→ WHAT IS REQUIRED: Print the line where "Task: Open more options for HE GOT UP" occurs and every line that follows it in the data below, ending with the last line, precisely as written.

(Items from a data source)
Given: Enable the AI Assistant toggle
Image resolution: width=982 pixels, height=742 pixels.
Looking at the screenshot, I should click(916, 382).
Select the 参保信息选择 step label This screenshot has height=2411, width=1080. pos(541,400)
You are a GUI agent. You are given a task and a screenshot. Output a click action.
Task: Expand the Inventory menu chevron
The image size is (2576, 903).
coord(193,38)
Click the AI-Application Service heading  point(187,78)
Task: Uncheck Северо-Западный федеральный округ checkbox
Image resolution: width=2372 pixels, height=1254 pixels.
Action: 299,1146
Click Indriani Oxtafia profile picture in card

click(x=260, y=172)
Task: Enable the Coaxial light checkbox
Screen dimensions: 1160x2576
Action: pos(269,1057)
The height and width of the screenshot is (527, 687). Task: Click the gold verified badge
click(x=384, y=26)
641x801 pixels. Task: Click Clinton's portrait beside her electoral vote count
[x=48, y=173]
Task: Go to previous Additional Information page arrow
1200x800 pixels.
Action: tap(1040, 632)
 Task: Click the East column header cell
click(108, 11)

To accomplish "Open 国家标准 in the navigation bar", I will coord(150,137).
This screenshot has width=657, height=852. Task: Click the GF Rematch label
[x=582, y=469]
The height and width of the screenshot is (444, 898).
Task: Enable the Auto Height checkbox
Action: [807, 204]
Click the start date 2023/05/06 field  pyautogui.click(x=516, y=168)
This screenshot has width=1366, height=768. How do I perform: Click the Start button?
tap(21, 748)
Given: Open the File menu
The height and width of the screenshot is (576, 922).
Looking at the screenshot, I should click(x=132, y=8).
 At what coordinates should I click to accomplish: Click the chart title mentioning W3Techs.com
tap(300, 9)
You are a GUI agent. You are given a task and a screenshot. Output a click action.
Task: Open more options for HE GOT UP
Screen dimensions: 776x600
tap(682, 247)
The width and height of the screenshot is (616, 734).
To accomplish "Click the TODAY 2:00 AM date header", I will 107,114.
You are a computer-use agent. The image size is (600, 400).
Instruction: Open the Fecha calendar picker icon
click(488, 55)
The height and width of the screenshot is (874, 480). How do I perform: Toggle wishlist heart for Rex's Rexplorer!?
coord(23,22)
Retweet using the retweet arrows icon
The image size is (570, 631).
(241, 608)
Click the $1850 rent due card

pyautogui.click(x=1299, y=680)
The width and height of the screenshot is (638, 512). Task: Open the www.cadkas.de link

→ EXERCISE OUTPUT:
Task: Open more options for HE GOT UP
Screen dimensions: 776x600
tap(682, 247)
The width and height of the screenshot is (616, 734).
To accomplish "Click the TODAY 2:00 AM date header", I will 107,114.
You are a computer-use agent. The image size is (600, 400).
Instruction: Open the Fecha calendar picker icon
click(488, 55)
The height and width of the screenshot is (874, 480). How do I perform: Toggle wishlist heart for Rex's Rexplorer!?
coord(23,22)
Retweet using the retweet arrows icon
The image size is (570, 631).
(241, 608)
Click the $1850 rent due card

pyautogui.click(x=1299, y=680)
The width and height of the screenshot is (638, 512). Task: Open the www.cadkas.de link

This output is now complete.